▶ [SOURCE EXCERPT]:
++++++

Burkina Faso is a country on the continent of Africa
Archaeological digs have discovered tools from hunters and gatherers living in Burkina Faso from 14,000 BC to 5,000 BC. The first communities in Burkina Faso were villages, from about 3600 BC and 2600 BC. Then between the 8th and 15th centuries, Burkina Faso was a part of the Iron-Age Bura culture. The Mossi people ruled the land that is now Burkina Faso from the medieval period up until the 19th century. The Mossi were farmers, soldiers, and were known for building empires. In 1987, the lands of the Mossi people became a French protectorate, which later became known as Upper Volta. In 1984, after political unrest and overthrowing of leaders, Upper Volta was renamed Burkina Faso.
The national flag of Burkina Faso is made up of two equal bands of red and green, with a yellow star in the center. The flag was adopted on August 4th, 1984.
Burkina Faso is a landlocked country in western Africa. It shares a border with six other countries, including Niger, Togo, and Ghana. Burkina Faso has a savannah that is grassy in the northern part of the country, eventually turning into sparse forests more south. The country also occupies an extensive plateau.
World Land Mass Ranking: 75th
Highest Mountain: Mount Tenakourou, 747 m. (2,451 ft.)
Longest River: Black Volta, 1,352 km. (840 m.)
Moore, French, and Dyula.
Burkina Faso Population: 19.8 million (as of 2018)
Capital City: Ouagadougou
Capital City Population: 2.2 million (as of 2015)

++++++

Word and item position data:
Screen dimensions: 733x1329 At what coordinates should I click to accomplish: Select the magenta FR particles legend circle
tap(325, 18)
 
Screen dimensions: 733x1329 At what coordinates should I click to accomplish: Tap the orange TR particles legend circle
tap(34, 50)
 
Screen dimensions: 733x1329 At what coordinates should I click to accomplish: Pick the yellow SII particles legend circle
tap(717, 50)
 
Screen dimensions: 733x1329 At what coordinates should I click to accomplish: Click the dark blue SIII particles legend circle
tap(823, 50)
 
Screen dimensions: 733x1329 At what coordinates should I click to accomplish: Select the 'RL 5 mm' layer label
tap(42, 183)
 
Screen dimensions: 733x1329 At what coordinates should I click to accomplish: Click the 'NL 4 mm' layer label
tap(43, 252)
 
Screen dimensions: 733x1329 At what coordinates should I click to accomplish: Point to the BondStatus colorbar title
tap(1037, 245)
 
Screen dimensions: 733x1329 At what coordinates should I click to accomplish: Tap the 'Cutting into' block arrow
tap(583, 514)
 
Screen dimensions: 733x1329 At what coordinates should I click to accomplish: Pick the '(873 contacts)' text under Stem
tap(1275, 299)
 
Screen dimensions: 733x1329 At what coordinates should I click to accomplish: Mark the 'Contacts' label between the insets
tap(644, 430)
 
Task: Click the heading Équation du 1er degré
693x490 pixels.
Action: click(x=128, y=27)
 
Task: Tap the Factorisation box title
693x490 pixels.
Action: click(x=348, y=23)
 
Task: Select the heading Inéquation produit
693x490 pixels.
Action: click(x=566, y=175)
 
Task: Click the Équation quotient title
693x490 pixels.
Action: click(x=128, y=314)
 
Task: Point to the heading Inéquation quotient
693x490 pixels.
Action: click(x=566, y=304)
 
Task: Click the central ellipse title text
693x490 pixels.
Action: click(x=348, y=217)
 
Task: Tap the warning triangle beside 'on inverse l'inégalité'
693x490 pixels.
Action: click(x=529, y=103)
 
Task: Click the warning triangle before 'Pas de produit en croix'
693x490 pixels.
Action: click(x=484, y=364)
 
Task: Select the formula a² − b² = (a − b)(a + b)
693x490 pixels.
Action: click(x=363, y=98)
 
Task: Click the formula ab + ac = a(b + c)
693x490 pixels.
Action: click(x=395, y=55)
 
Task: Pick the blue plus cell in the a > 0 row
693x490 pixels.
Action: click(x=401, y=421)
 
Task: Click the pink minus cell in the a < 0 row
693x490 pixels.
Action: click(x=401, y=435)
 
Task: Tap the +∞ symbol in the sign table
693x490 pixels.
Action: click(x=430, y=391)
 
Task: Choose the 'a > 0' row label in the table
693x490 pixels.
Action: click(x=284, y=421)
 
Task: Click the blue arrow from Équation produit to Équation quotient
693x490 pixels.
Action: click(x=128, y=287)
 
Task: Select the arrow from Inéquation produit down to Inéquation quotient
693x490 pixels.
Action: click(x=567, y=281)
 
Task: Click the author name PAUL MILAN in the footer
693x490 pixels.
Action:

++++++

▶ [TO DO]: According to the text about Burkina Faso, on what date was the national flag adopted? These rows are separate material and have nothing to do with the text about Burkina Faso.

▶ [TASK RESULT]: August 4th, 1984.